Objective To assess the effects of a multifaceted educational intervention in Norwegian general practice aiming to reduce antibiotic prescription rates for acute respiratory tract infections and to reduce the use of broad spectrum antibiotics.
Design Cluster randomised controlled study.
Setting Existing continuing medical education groups were recruited and randomised to intervention or control.
Participants 79 groups, comprising 382 general practitioners, completed the interventions and data extractions.
Interventions The intervention groups had two visits by peer academic detailers, the first presenting the national clinical guidelines for antibiotic use and recent research evidence on acute respiratory tract infections, the second based on feedback reports on each general practitioner’s antibiotic prescribing profile from the preceding year. Regional one day seminars were arranged as a supplement. The control arm received a different intervention targeting prescribing practice for older patients.
Main outcome measures Prescription rates and proportion of non-penicillin V antibiotics prescribed at the group level before and after the intervention, compared with corresponding data from the controls.
Results In an adjusted, multilevel model, the effect of the intervention on the 39 intervention groups (183 general practitioners) was a reduction (odds ratio 0.72, 95% confidence interval 0.61 to 0.84) in prescribing of antibiotics for acute respiratory tract infections compared with the controls (40 continuing medical education groups with 199 general practitioners). A corresponding reduction was seen in the odds (0.64, 0.49 to 0.82) for prescribing a non-penicillin V antibiotic when an antibiotic was issued. Prescriptions per 1000 listed patients increased from 80.3 to 84.6 in the intervention arm and from 80.9 to 89.0 in the control arm, but this reflects a greater incidence of infections (particularly pneumonia) that needed treating in the intervention arm.

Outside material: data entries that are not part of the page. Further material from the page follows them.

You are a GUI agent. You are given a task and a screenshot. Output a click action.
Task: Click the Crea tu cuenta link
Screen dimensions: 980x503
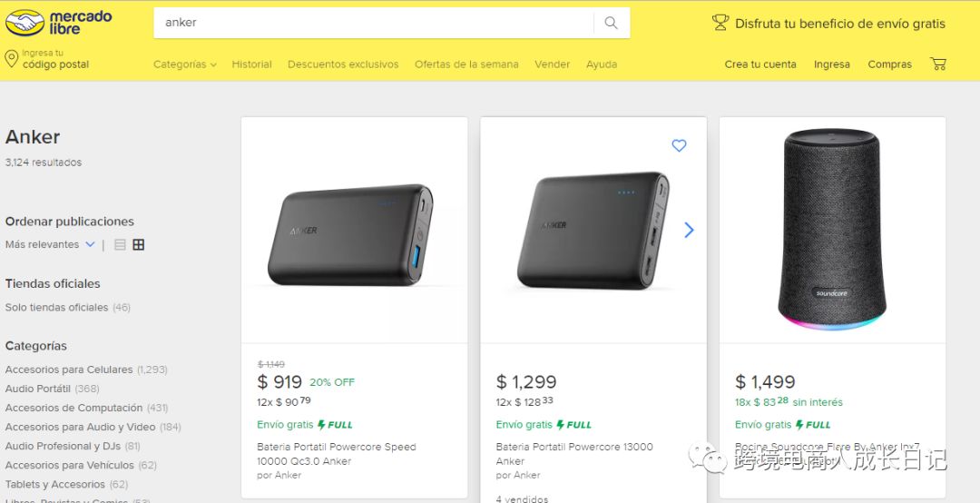click(x=760, y=64)
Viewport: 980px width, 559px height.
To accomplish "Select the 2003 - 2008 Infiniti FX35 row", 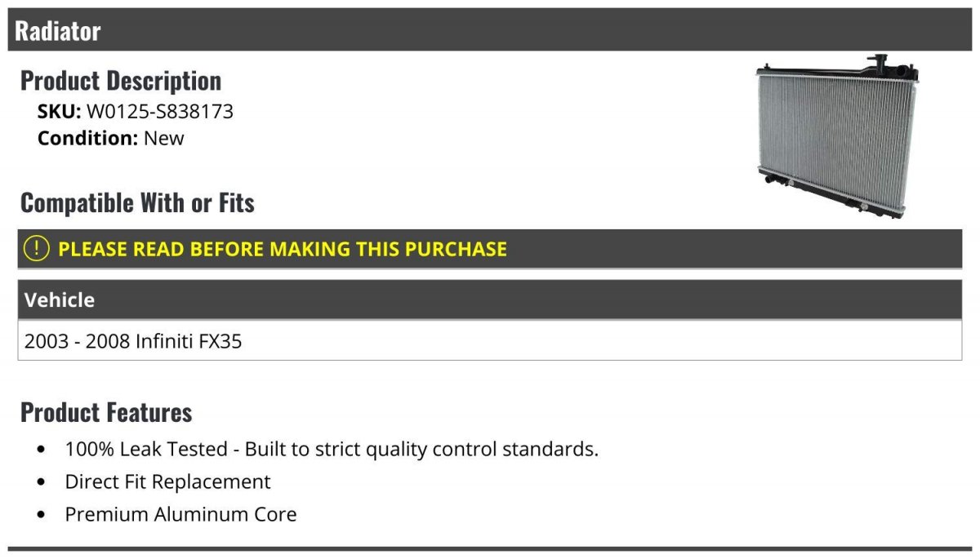I will (490, 340).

Conclusions The intervention led to improved antibiotic prescribing for respiratory tract infections in a representative sample of Norwegian general practitioners, and the courses were feasible to the general practitioners.
The main effects of this study of a prescription peer academic detailing intervention (Rx-PAD) were a decrease in overall prescription rates for antibiotics for acute respiratory tract infections and, in particular, an increased use of the narrow spectrum agent penicillin V when an antibiotic was issued.
Whereas reductions were seen in the intervention arm, both prescription rates and proportions of non-penicillin V antibiotics increased in the control arm. The greater increase in the number of episodes of acute respiratory tract infections in the intervention arm after intervention compared with the control arm could have affected the prescription rates if the diagnostic drift mainly tended towards diagnoses with a low prescribing rate; however, we found no evidence of this. The general practitioners in the intervention arm would probably have had greater awareness of acute respiratory tract infection diagnoses as a consequence of the intervention and therefore have recorded them more often.
As measured by unadjusted means (table 2⇑), the change in total antibiotic prescribing rate was relatively small and its clinical significance may be debatable. However, the reduction in prescribing of broad spectrum antibiotics was substantial and of clinical importance because of the reduction in promoting resistance. The adjusted outcome measures show a more consistent effect of the intervention, with odds ratios of 0.72 and 0.64, and are closer to the effect estimates of the study.
The larger effects on antibiotic treatment for acute bronchitis and acute sinusitis were intentional, as parts of the intervention focused on the overuse of antibiotics for these diagnoses. Another topic particularly covered in the intervention was the overuse of macrolides. A major part of the increase in the proportion of penicillin V can be explained by a decrease in use of this antibiotic group.
The control arm received another intervention, and the mere participation in a course could possibly have affected the outcome of antibiotic prescribing, although the topic of antibiotic use was not part of the control arm course. However, we found no indication of such effects when we compared the distribution of different prescribed antibiotics typically used for acute respiratory tract infections in the control arm with the total sales in Norway for the same period.
When we were planning this study, the hypothesis was that an improvement in prescription behaviour could be obtained in a group setting where the participants knew each other well and were used to discussing challenging topics related to their own clinical practices. In the continuing medical education group setting, each participant was confronted with, and had to reflect on, the baseline report on their own prescription practice. We believe that this was a key component for obtaining improved prescription habits.
We had an expectation of greater effects of the intervention among the general practitioners with the highest baseline prescribing rates, but this was not the case. Whether the effect of such an intervention would be higher in countries with high prescribing is not easy to predict from our data.